Question

If ABCD is a rhombus in which the altitude from D to side AB bisects AB. Then $\angle A$ and $\angle B$ respectively, are...
$\left( A \right){60^o},{120^o}$
$\left( B \right){120^o},{60^o}$
$\left( C \right){80^o},{100^o}$
$\left( D \right){100^o},{80^o}$

Answer 1

Hint: In this particular type of question use the concept that if two triangles are similar then the ratio of the respective side lengths is always equal and in an equilateral triangle all angles are equal to 60 degrees so use these concepts to reach the solution of the question.
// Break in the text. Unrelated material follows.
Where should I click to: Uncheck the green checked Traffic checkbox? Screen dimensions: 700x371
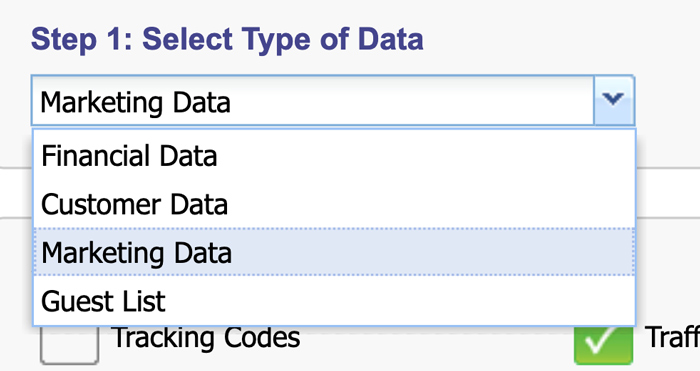pyautogui.click(x=603, y=344)
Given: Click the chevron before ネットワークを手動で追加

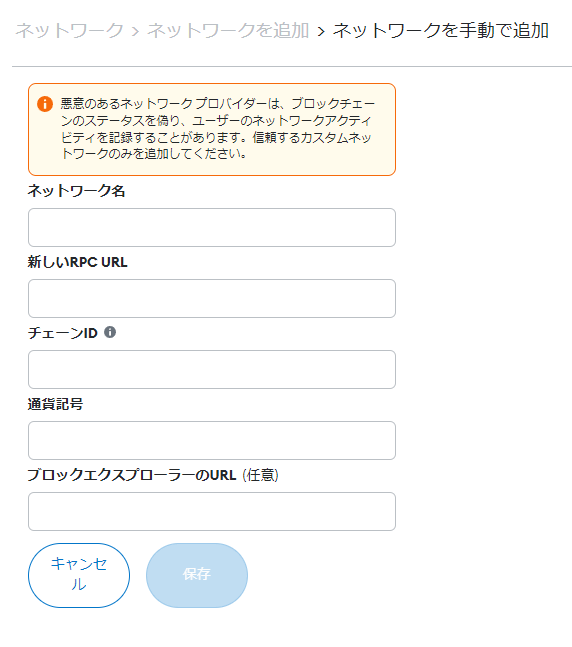Looking at the screenshot, I should tap(321, 31).
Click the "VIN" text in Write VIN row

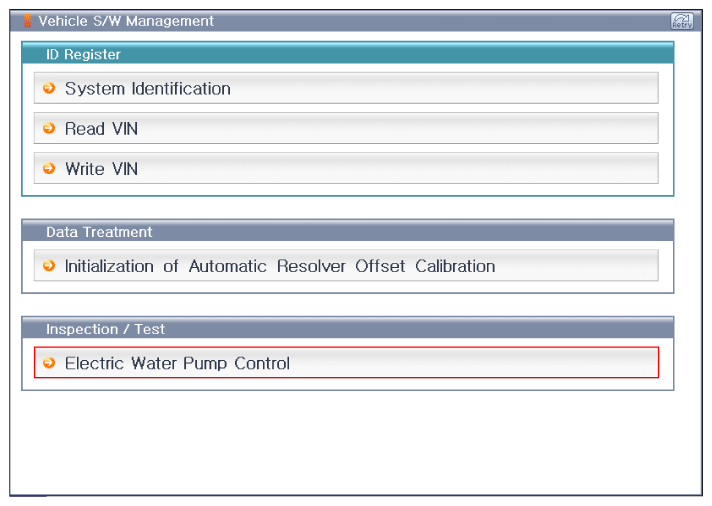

Complete step-by-step answer:

ABCD rhombus is shown above.
Now it is given that the altitude is drawn from point D on line AB and it bisects the line AB.
Let it intersect the line AB at point P.
Therefore, PA = PB.
Now as we all know that the altitude is nothing but the perpendicular.
Therefore, $ \Rightarrow \angle DPA = \angle DPB = {90^o}$
So in triangle ADP and BDP we have,
PA = PB
$\angle DPA = \angle DPB = {90^o}$
DP = DP (common)
So by SAS congruence the triangles ADP and BDP are similar to each other.
Therefore, AD = BD.............. (1)
Now as we know that in rhombus all sides are equal.
Therefore, AD = AP................ (2)
Now from equation (1) and (2) we have,
AD = AP = BD
So the triangle ADB is an equilateral triangle.
As we all know that in an equilateral triangle all angles are equal and = 60 degrees.
$ \Rightarrow \angle DAB = \angle DBA = \angle ADB = {60^o}$
Therefore, $\angle A = {60^o}$
Now, $\angle DBA = \angle DBC = {60^o}$
So, $\angle B = \angle DBA + \angle DBC = {60^o} + {60^o} = {120^o}$
So this is the required answer.
Hence option (A) is the correct answer.

Note – Whenever we face such types of questions the key concept we have to remember is that in a rhombus all sides are equal and the diagonal of the rhombus always bisect the respective angle of the diagonal so first prove that the triangles ADP and BDP are similar to each other then apply rhombus condition so that the big triangle is an equilateral triangle.